I do not believe a predetermined withdrawal formula should be used. My suggestions are to take withdrawals of cash flow income and then principal if needed. Predetermined formulas are subject to too many variables to remain valid over a reasonable period. The formulas can also set in motion an automatic withdrawal process that might not be sustainable over long periods or periods of great upheaval. Some of the variables are interest rates, dividends, stock market appreciation or drops, your asset allocation, cash reserves, inflation, the overall economy, tax rates, and sources of the withdrawal, such as from cash or short-term funds or appreciated stocks held in individual name or from an IRA account subjecting the full withdrawal to taxation, consumer confidence and many other factors.

Another factor is the mechanics of a predetermined withdrawal percentage. Some recommend it be increased annually by an inflation rate. Further, the withdrawals are defined by past experiences and not current or projected situations. I also tend to feel that “formulas” provide many people with a comfort level that makes them feel they do not need to monitor their situation too closely, which is always a mistake.

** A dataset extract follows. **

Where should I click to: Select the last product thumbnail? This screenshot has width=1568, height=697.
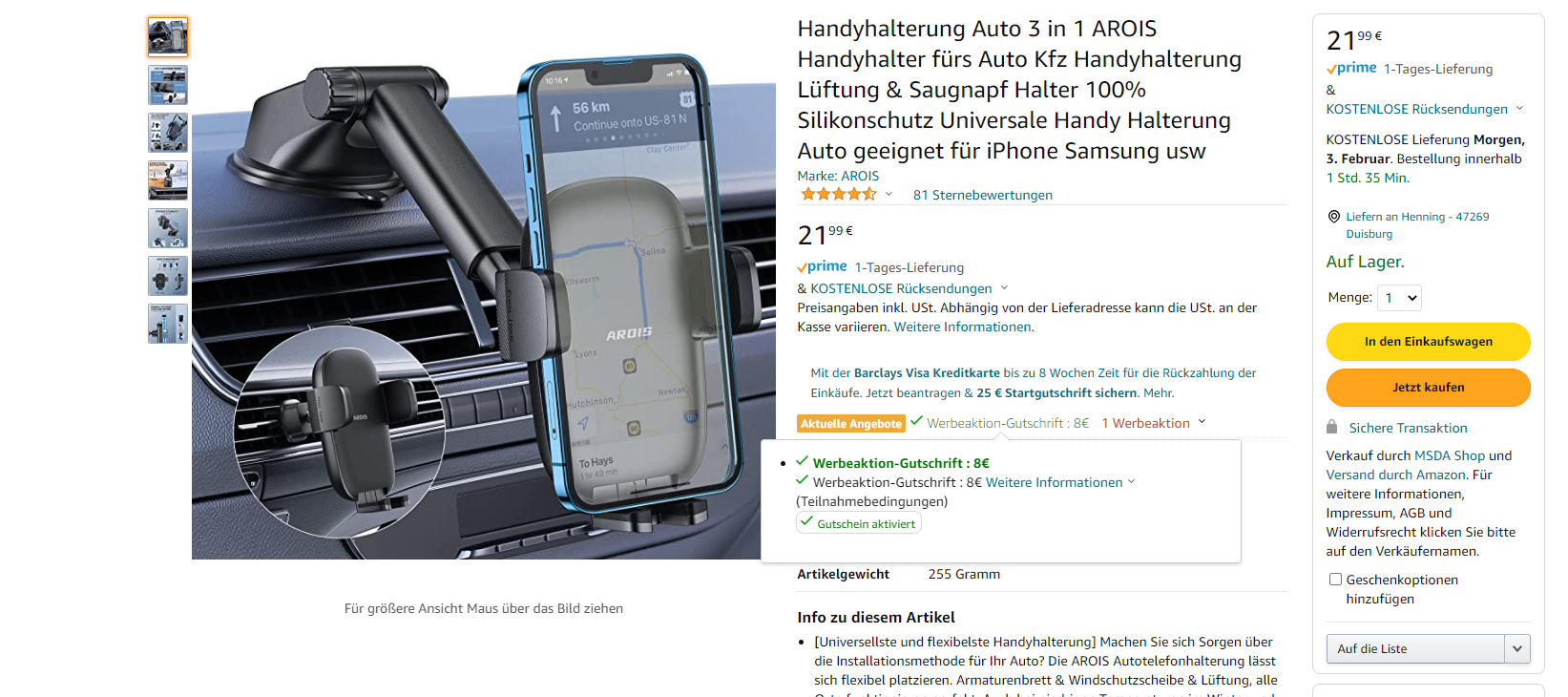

There is a big-picture situation here: providing for your financial security for the rest of your life. That is a serious undertaking and needs to be at the forefront of your thoughts. You must also be alert to changes that might move or push you off course. To use the last 7 or 8 years by way of illustration, we have seen record low interest rates accompanied by record highs in the broad stock market followed by a pandemic that shut down much of the country for a few months that was followed by huge inflation and bump ups in interest rates and decreases in stock prices. Each of these, and I mean each of these, has a profound effect on withdrawals.

I believe the suggestions in the earlier blog are the way to consider planning your cash flow and asset withdrawals.